INITIATIVE 3 : Un collectif donne son avis sur le schéma départemental du handicap
L’expérience du collectif Réagir, dans les Hautes-Alpes, est d’une autre nature – c’est une initiative associative, qui s’est centrée sur schéma départemental et globalement, la politique du handicap dans le département . Le collectif a été créé en 2003, lors de l’année européenne des personnes handicapées, par l’APF et l’AFM. A l’époque, les associations du champ « se connaissaient très peu et étaient isolées les unes des autres ; les élus nous renvoyaient à nos chamailleries ». L’idée était de créer un lieu informel d’échanges et d’action groupant des associations de personnes handicapées, des professionnels et des usagers de structures.
Se retrouvent à Gap des gens d’horizons multiples : des associations toutes petites (par exemple des parents d’enfants trisomiques), des associations gestionnaires et d’usagers (APF, Adapei), des associations gestionnaires avec peu d’adhérents, comme l’Adsea. Des personnes en situation de handicap rejoignent le groupe, à titre individuel – des personnes handicapées motrice, une déficiente visuelle, des personnes sourdes – ainsi qu’une brochette de directeurs de structures.
Le collectif s’empare de la Déclaration de Madrid (2003), qui énonce des idées fortes : « …Il faut abandonner l’idée des personnes handicapées comme objets de charité, comme de simples patients ; il faut… que les professionnels renoncent à prendre des décisions au nom des personnes handicapées ». Le groupe parvient à « vendre » ce texte aux collectivités publiques partenaires – la région Pacac, la ville de Gap, les Hautes-Alpes l’adoptent.

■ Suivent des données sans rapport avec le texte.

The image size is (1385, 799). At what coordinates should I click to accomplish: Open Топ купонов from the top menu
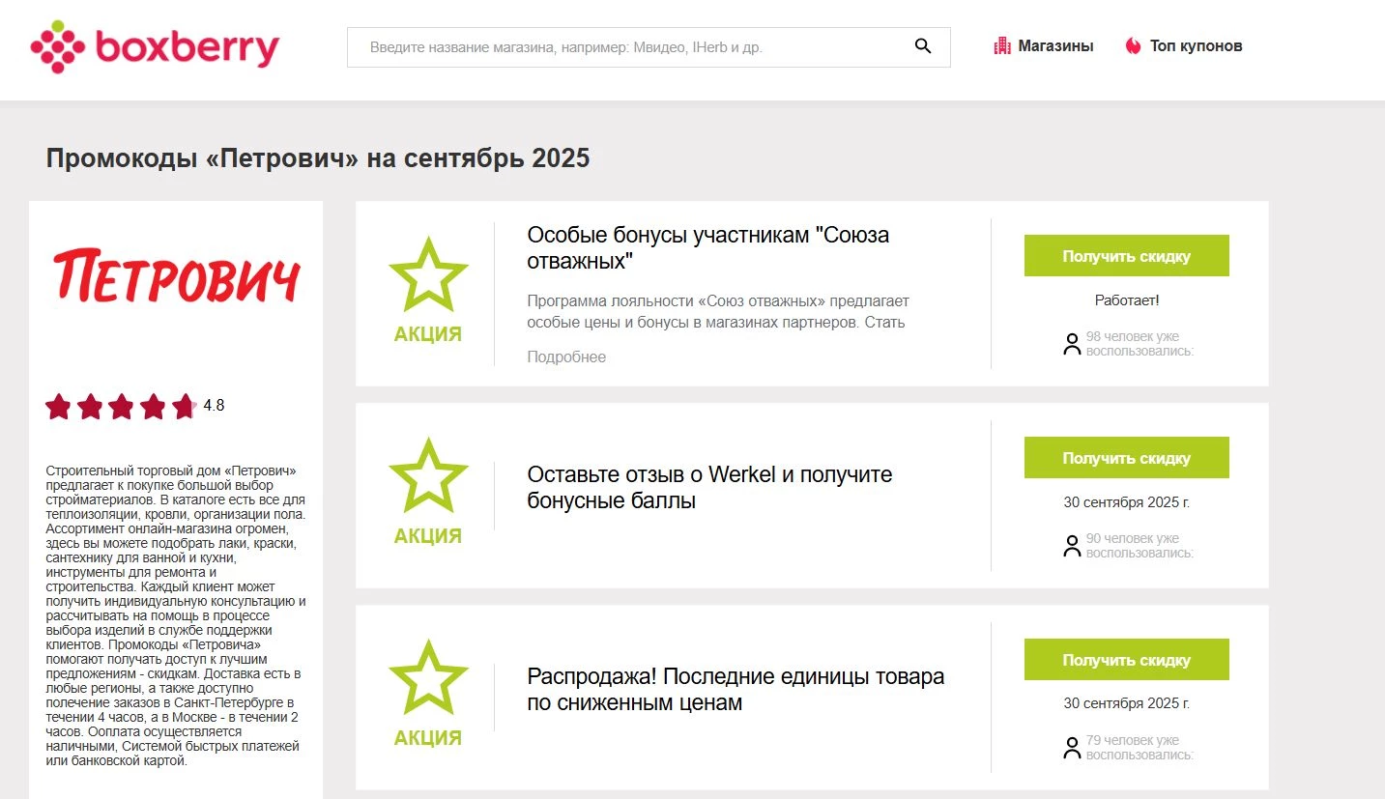click(1194, 44)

Il commence à s’intéresser au schéma départemental handicap, qui devait être le premier du genre. En juillet 2007, le conseil général lance une invitation aux seuls directeurs de structures, pour créer un comité préparatoire au schéma. Outré, le collectif s’invite et réclame publiquement que les personnes en situation de handicap et les associations d’usagers soient aussi entendues. Finalement, entre octobre 2005 et juin 2006, il rédige une contribution de 80 pages, avec le soutien de l’Uriopss Pacac, qui propose une vraie politique du handicap sur le département. Le texte suggère ainsi l’ouverture d’une ligne téléphonique SOS, un dispositif de répit pour pallier l’usure des aidants familiaux, le développement de l’accueil temporaire, demande de faire de la « formation adaptée » une priorité des MDPH, etc. .
Autre action également à noter à l’actif du collectif : des personnes handicapées du Collectif sont intervenues directement dans les stages de formation de personnel petite enfance, pour les sensibiliser à l’accueil en crèche d’enfants handicapés. Les expériences peuvent être multiples et il suffit parfois de volontés individuelles qui se rencontrent.
L’heure est cependant aujourd’hui au désenchantement : le département des Hautes Alpes, en bout de course comme nombre de départements, a surtout créé des places en institution et les propositions du collectif sont restées lettre morte… Quid donc de la participation, si les politiques ne suivent pas ?
Donner la citoyenneté à tous en faisant participer toutes les personnes, même celles en grande difficulté.